Here is one way to do it:
> y <- textConnection("UNIQID UniGene Gene 1_SL 2_SL 17_SL 18_SL
38_SL
+ 1175390 Hs.10095 MLLT1 -0.00595 0.62315 0.85315 1.11215 -0.195
+ 1175392 Hs.10101 C1orf166 -0.4945 -0.04025 0.1299 -0.00575 -0.1824
+ 1187428 Hs.101014 CEP57 0.60085 0.2564 -0.42885 -0.57635 -0.14735
+ 1193447 Hs.101014 CEP57 -0.15625 -0.1681 -0.4891 -0.29995 NA
+ 1173756 Hs.1011 PROZ -0.7211 -0.68895 0.4651 0.30815
0.1133")> x <- read.table(y, header=TRUE)
> closeAllConnections()
> # split and then aggregate so we can carry through some data
> z <- split(x, x$UniGene)
> z.l <- lapply(z, function(.data){
+ .agg <- colMeans(.data[, c(1,4:8)], na.rm=TRUE)

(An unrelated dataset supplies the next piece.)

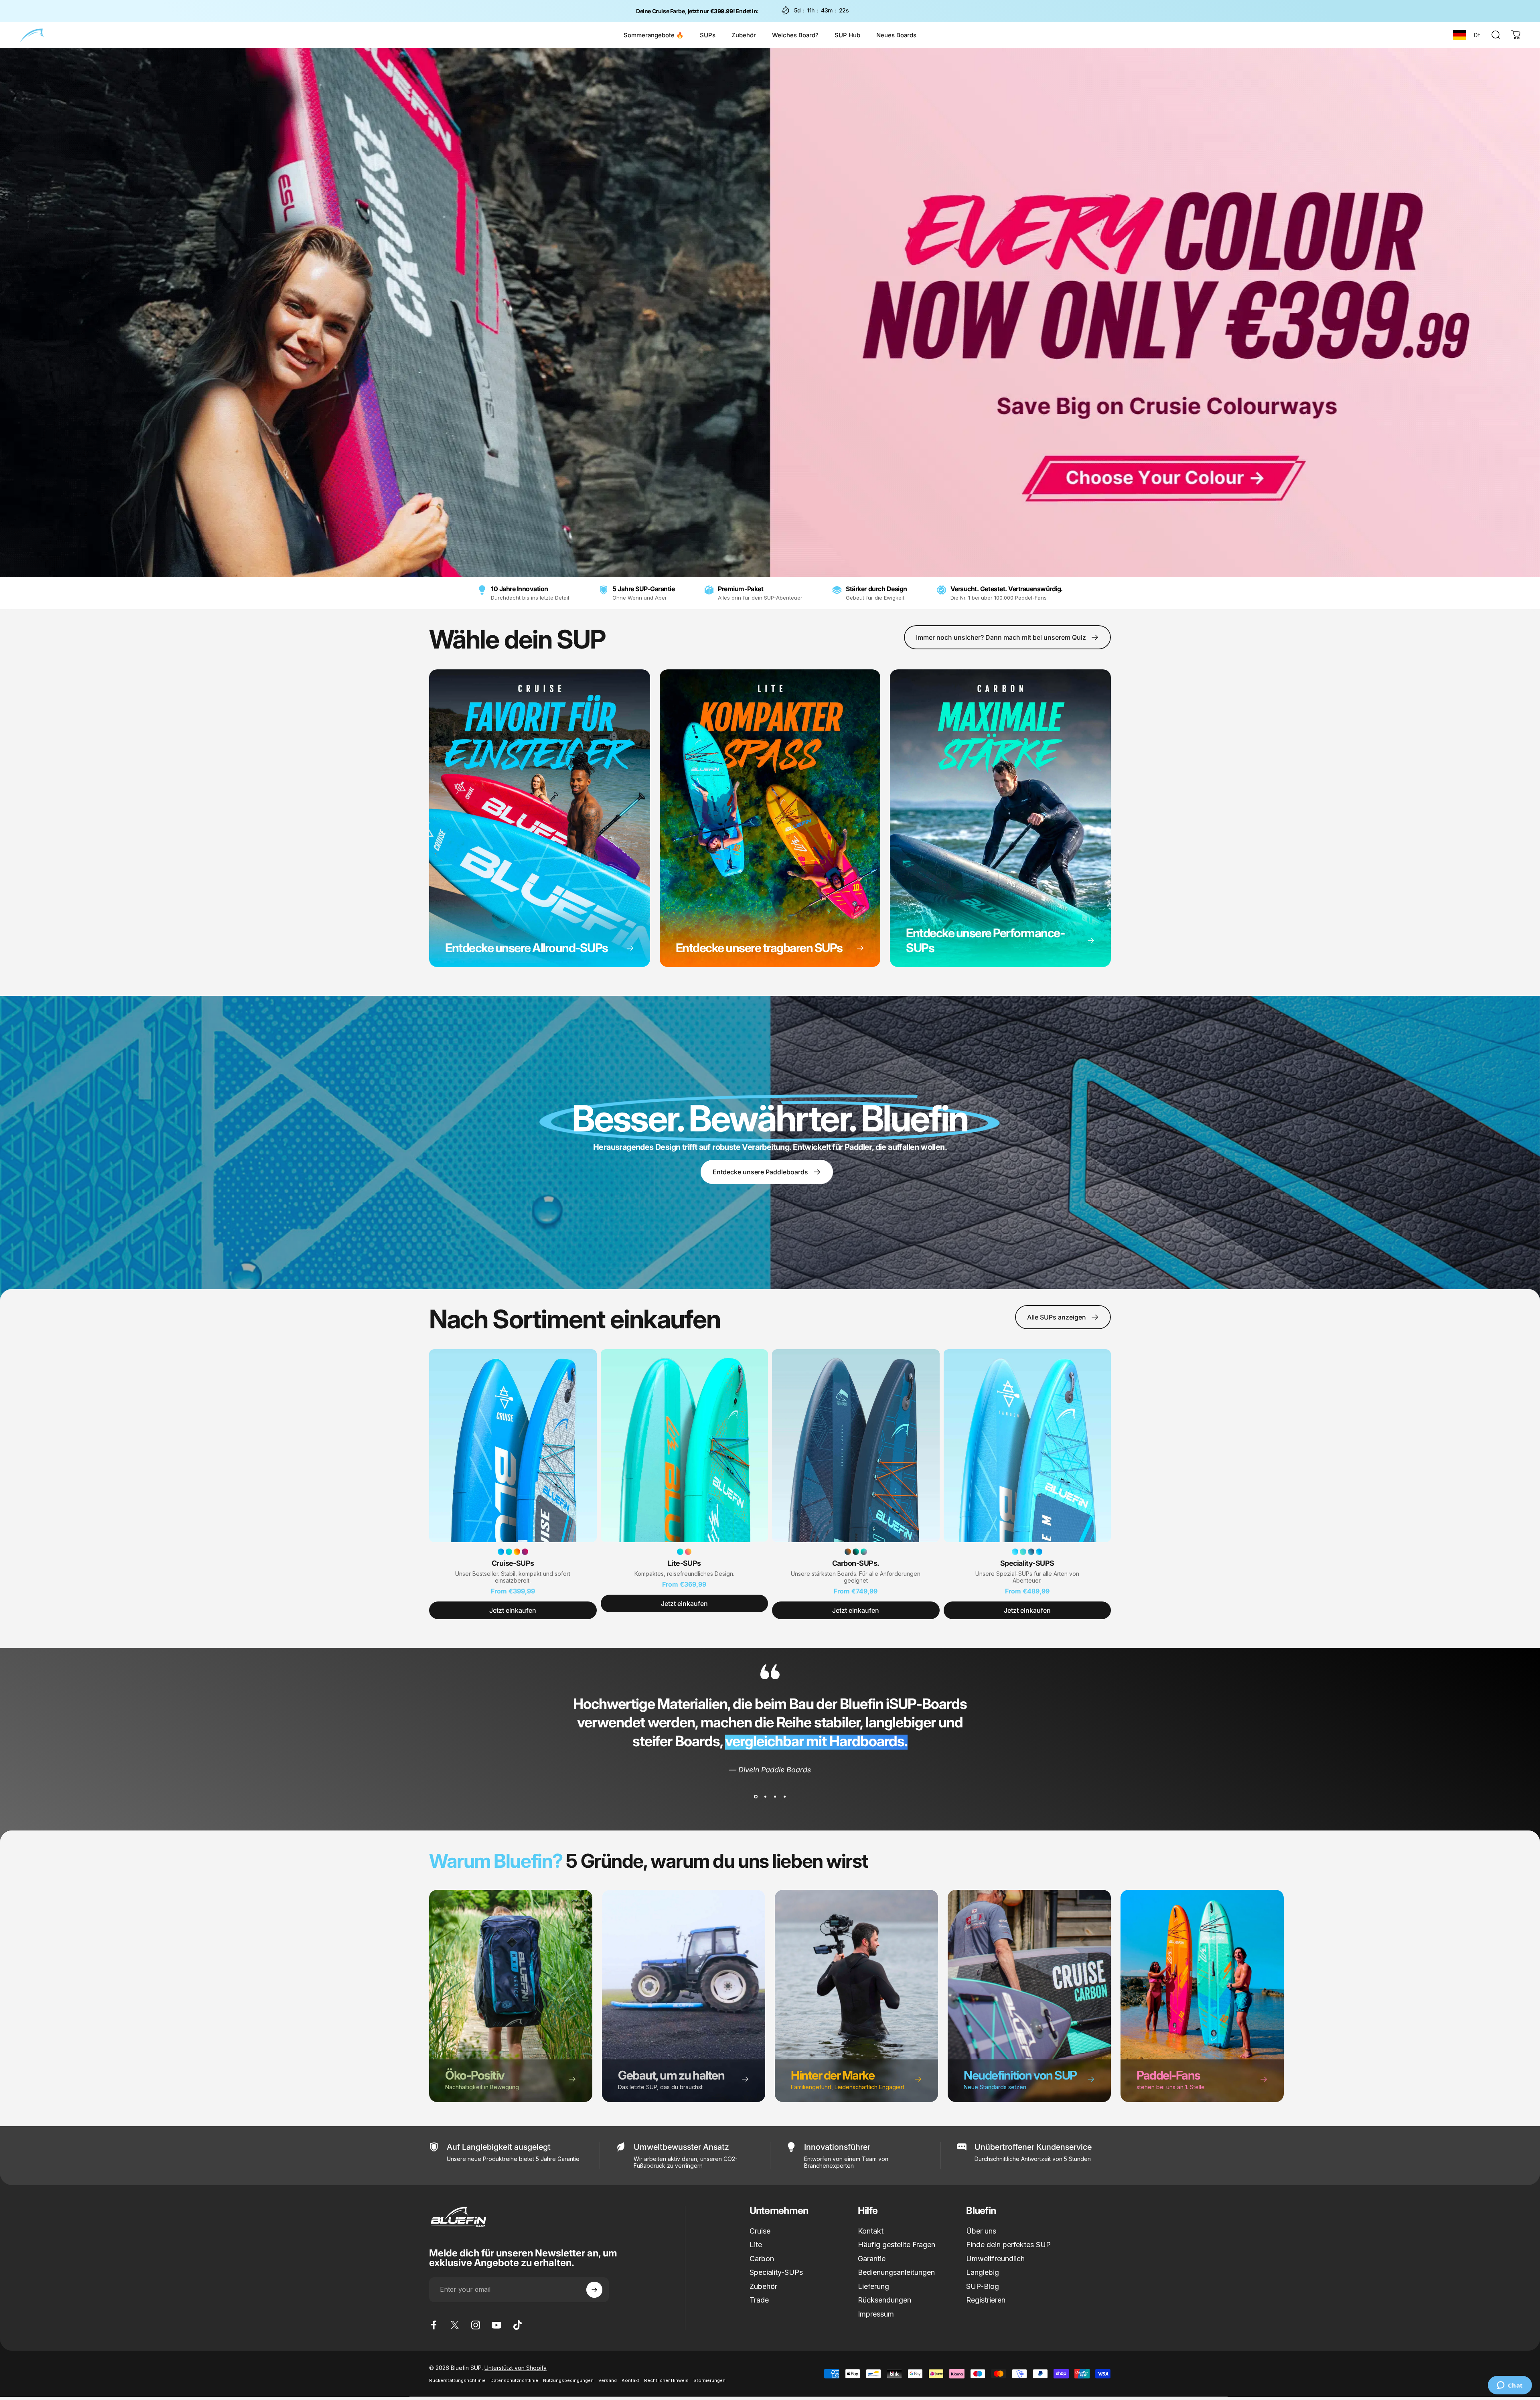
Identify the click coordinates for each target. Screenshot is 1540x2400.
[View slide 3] (775, 1797)
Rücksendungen (884, 2300)
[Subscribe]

+ data.frame(.data[1, 2], .data[1, 3], lapply(.agg, unlist))
+ })> do.call(rbind, z.l)
.data.1..2. .data.1..3. UNIQID X1_SL X2_SL X17_SL
X18_SL X38_SL
Hs.10095 Hs.10095 MLLT1 1175390 -0.00595 0.62315 0.853150
1.11215 -0.19500
Hs.10101 Hs.10101 C1orf166 1175392 -0.49450 -0.04025 0.129900
-0.00575 -0.18240
Hs.101014 Hs.101014 CEP57 1190438 0.22230 0.04415 -0.458975
-0.43815 -0.14735
Hs.1011 Hs.1011 PROZ 1173756 -0.72110 -0.68895 0.465100
0.30815 0.11330>
>
On Wed, Jul 23, 2008 at 5:08 PM, Kaposi-Novak, Pal
<kaposinovakp at upmc.edu> wrote:>
> ________________________________________
> From: Kaposi-Novak, Pal
> Sent: Wednesday, July 23, 2008 5:07 PM
> To: jim holtman
> Subject: RE: [R] average replicate probe values
>
> Dear Dr Holtman,
>
> Thank you very much for your response.
>
> What I want is avarege data points in a data.frame from probes which
represent the same gene (ie have the same UniGene ID).
>
> For example in the table below probe sets in rows 3 and 4 both represent
the CEP57 gene.
>
> UNIQID UniGene Gene 1_SL 2_SL 17_SL 18_SL 38_ SL
> 1175390 Hs.10095 MLLT1 -0.00595 0.62315 0.85315 1.11215 -0.195
> 1175392 Hs.10101 C1orf166 -0.4945 -0.04025 0.1299 -0.00575 -0.1824
> 1187428 Hs.101014 CEP57 0.60085 0.2564 -0.42885 -0.57635 -0.14735
> 1193447 Hs.101014 CEP57 -0.15625 -0.1681 -0.4891 -0.29995 NA
> 1173756 Hs.1011 PROZ -0.7211 -0.68895 0.4651 0.30815 0.1133
>
> I would like to make R find the matching UniGene IDs and average expression
values for each sample.
> The result would look like the table below:
>
> UNIQID UniGene Gene 1_SL 2_SL 17_SL 18_SL 38_ SL
> 1175390 Hs.10095 MLLT1 -0.00595 0.62315 0.85315 1.11215 -0.195
> 1175392 Hs.10101 C1orf166 -0.4945 -0.04025 0.1299 -0.00575 -0.1824
> 1199466 Hs.101014 CEP57 0.2223 0.04415 -0.458975 -0.43815 -0.14735
> 1173756 Hs.1011 PROZ -0.7211 -0.68895 0.4651 0.30815 0.1133
>
> I am sorry for the naivness of my question, but I am not a trained
biostatistician just need to analyze data.
>
> Sincerely,
>
> Pal Kaposi-Novak MD PhD
> PIRT Fellow
> University of Pittsburgh
> Department of Pathology
> BST S408, 200 Lothrop Str
> Pittsburgh, PA , 15261
> Tel: (412) 383-7748
> kaposinovakp at umpc.edu
> ________________________________________
> From: jim holtman [jholtman at gmail.com]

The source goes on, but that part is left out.